The cause was traced to a new additive being used to give the popcorn a more buttery taste. But the Occupational Safety and Health Administration (OSHA) didn't step up plant inspections or order new safety standards for other businesses using the additive, even as more workers became ill.

In late April, the director of OSHA told Congress he would prepare a "safety bulletin" and a plan to inspect a few dozen of the thousands of food plants that use the additive. If this sounds like a less-than-muscular response to a significant workplace health threat, consider that OSHA's new plan comes seven years after the nine workers first fell ill.

This is the reality for the working Americans exploited by the hedge fund managers and other corporate executives. Resisting stronger health and safety standards, cutting corners on standards that do exist, keeping wages low and pushing the cost of health care onto workers--all of it makes for fatter bottom lines and market returns.

Since 2001, "wages and salaries have captured an exceptionally small share of the total growth in national income that has occurred in the current period," according to the Center on Budget and Policy Priorities.

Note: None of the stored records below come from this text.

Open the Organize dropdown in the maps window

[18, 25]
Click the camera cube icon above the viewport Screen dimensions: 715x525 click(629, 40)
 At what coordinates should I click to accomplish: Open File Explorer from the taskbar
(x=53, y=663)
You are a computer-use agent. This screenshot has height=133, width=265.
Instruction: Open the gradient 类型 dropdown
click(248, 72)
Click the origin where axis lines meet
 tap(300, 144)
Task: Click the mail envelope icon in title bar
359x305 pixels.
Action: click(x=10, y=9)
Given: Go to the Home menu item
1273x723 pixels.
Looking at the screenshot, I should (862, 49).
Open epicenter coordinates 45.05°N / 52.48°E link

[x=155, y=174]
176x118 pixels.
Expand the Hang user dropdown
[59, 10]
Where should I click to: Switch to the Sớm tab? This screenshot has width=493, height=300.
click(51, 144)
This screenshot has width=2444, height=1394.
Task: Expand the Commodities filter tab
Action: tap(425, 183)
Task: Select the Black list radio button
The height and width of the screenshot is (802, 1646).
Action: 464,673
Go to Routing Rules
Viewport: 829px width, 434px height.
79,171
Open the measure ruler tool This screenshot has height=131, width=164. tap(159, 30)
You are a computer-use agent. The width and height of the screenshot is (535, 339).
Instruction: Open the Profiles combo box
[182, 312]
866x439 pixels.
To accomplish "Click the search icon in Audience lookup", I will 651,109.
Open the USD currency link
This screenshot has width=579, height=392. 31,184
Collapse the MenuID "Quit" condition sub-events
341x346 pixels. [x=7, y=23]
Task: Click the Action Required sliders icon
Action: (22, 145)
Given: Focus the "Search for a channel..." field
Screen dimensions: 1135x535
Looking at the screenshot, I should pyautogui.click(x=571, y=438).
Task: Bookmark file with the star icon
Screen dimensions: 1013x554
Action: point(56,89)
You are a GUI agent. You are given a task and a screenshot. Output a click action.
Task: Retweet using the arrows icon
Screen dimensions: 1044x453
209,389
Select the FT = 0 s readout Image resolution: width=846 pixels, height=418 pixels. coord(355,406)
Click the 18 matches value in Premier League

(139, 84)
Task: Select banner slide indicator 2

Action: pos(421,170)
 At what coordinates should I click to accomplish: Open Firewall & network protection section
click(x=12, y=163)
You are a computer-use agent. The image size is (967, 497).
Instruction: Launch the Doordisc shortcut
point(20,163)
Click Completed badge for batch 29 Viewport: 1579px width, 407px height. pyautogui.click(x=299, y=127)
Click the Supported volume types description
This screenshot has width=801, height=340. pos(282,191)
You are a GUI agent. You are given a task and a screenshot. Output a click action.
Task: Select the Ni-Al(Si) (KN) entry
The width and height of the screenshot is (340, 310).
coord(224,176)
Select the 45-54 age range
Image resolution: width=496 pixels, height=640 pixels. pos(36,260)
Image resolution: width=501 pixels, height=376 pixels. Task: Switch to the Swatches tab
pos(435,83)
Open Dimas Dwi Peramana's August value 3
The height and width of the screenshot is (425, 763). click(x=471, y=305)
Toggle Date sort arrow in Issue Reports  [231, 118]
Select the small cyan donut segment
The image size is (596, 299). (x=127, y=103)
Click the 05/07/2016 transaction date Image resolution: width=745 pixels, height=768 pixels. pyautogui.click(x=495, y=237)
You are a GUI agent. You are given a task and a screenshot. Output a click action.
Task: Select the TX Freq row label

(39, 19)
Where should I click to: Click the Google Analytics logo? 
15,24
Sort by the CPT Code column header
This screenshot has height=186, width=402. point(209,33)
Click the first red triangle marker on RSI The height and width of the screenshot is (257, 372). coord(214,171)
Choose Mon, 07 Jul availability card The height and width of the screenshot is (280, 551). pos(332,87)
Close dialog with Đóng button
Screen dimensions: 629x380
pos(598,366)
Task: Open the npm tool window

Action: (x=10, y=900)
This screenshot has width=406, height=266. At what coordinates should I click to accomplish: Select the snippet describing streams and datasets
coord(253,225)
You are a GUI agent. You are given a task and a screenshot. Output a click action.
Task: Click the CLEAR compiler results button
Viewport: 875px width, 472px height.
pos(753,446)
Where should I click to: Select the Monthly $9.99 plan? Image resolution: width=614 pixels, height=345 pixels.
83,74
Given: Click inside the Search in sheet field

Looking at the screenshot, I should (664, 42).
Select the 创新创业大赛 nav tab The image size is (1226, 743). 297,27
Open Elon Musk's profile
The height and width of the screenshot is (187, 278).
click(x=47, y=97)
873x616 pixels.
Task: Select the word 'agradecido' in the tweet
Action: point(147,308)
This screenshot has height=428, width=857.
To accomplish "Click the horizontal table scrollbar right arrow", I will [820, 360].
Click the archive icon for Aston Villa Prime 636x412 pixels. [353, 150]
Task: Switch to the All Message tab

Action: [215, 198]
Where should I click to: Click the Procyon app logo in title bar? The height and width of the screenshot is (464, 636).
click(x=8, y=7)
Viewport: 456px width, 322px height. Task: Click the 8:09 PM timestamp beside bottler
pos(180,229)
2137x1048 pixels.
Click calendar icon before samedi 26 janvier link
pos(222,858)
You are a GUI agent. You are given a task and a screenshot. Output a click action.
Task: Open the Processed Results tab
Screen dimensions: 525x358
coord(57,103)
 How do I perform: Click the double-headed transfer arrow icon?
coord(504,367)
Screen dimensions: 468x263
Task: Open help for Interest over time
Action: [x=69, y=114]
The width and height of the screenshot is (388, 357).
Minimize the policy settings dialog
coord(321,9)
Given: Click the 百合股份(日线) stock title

"Only 34 percent of the overall increase in national income since the end of 2001 has gone to increases in workers' pay, a smaller fraction than in any other expansion since World War II. For the first time on record, corporate profits have captured a larger share of the income growth in a recovery--46 percent of it--than wages and salaries have."

In the last 15 years, CEO compensation has mushroomed by 300 percent, while wages have inched up by 5 percent. If wages had kept up with CEO pay, the average production worker would be bringing home $110,136 instead of $27,460.

This has produced a situation that increasing numbers of people would like to see changed. Some 66 percent "feel that the money and wealth in this country should be more evenly distributed among a larger percentage of the people," according to an early April Gallup poll.

Thirty-seven percent said they thought that there were too many rich people--the highest percentage since Gallup began asking the question in 1990--while 49 percent said that "government should...redistribute wealth by heavy taxes on the rich," a much larger proportion than agreed with that statement in 1939 at the end of the Great Depression.

The question is not whether there are sufficient resources to lift people--not just in the U.S., but globally--out of poverty conditions. There certainly are. The question is when those who are shut out of prosperity will come together and demand their share.